[ POLITIQUE/JUSTICE ] Marché des Gitans aux Saintes-Maries-de-la-Mer : le nouveau bras de fer
Des associations de forains gens du voyage refusent de se déplacer à l'entrée du village durant le pèlerinage et annoncent des actions. La mairie campe sur ses positions
Publié : 12 mai 2023 à 10h51 par Olivier LEMIERRE et Laurent RUGIERO Rios
Crédit : Valérie Farine
Au début du mois, la mairie des Saintes-Maries-de-la-Mer lançait un appel à candidature aux marchands forains qui souhaitent pratiquer leurs activités pendant le pèlerinage. Elle précisait dans son communiqué que "cette année, pour le pèlerinage de Mai, la place des Gitans mettra à l'honneur la culture gitane et des gens du voyage sous toutes ses formes : chants et musiques traditionnelles, marché, veillées et prières... Une partie de la place étant occupée par les travaux de l'hôtel de ville, le marché des gens du voyage se situera sur deux sites : la place des Gitans, du 18 au 23 mai, de 8h à 18h, accueillera prioritairement une trentaine de vendeurs traditionnels qui mettront en avant les produits et savoir-faire ancestraux de la communauté tsigane : rempailleurs, couteliers, tenues de cérémonies, sabots, paniers.... Et l'espace Georges-Pompidou, du 18 au 25 mai, de 8h à 18h, accueillera une centaine de vendeurs non-alimentaires spécialisés dans la vente des produits utiles et nécessaires au quotidien des gens du voyage. Avec le marché sur deux sites, de nombreuses places sont disponibles".
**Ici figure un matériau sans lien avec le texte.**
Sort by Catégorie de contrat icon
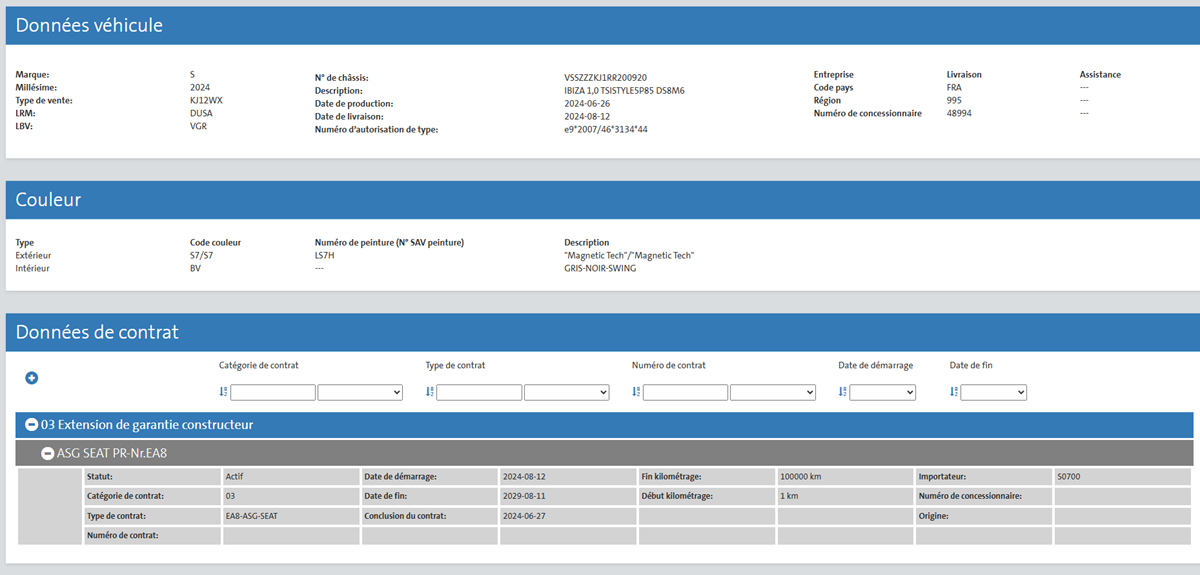This screenshot has width=1200, height=575. (224, 392)
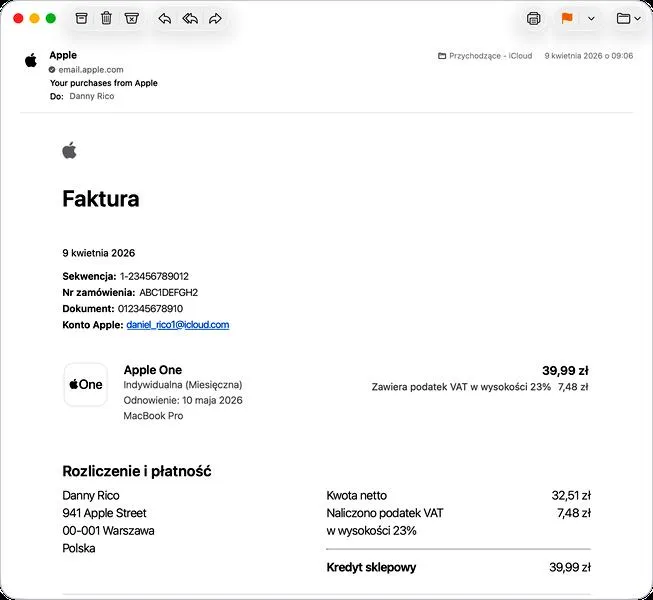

L'an dernier, la maire, Christelle Aillet, avait dû renoncer au transfert du marché gitan à l'entrée de la ville face à la mobilisation et la pression de certains forains qui avaient fait le forcing. La sous-préfète lui ayant demandé, en fin de compte, de les laisser s'installer sur la place des Gitans. Yohan Salles, président du Comité des Tsiganes de la région Paca avait pris la tête de la "révolte", et n'a pas changé de point de vue. "Les Gitans sont mis hors de la place pour être remplacés par des déballeurs folkloriques, des métiers d'autrefois... Les "vrais" Gitans sont mis en périphérie. Pour nous, c'est une fois de trop. Nous avons le droit à notre place entière au pèlerinage des Saintes. Nous refusons l'antitsiganisme !"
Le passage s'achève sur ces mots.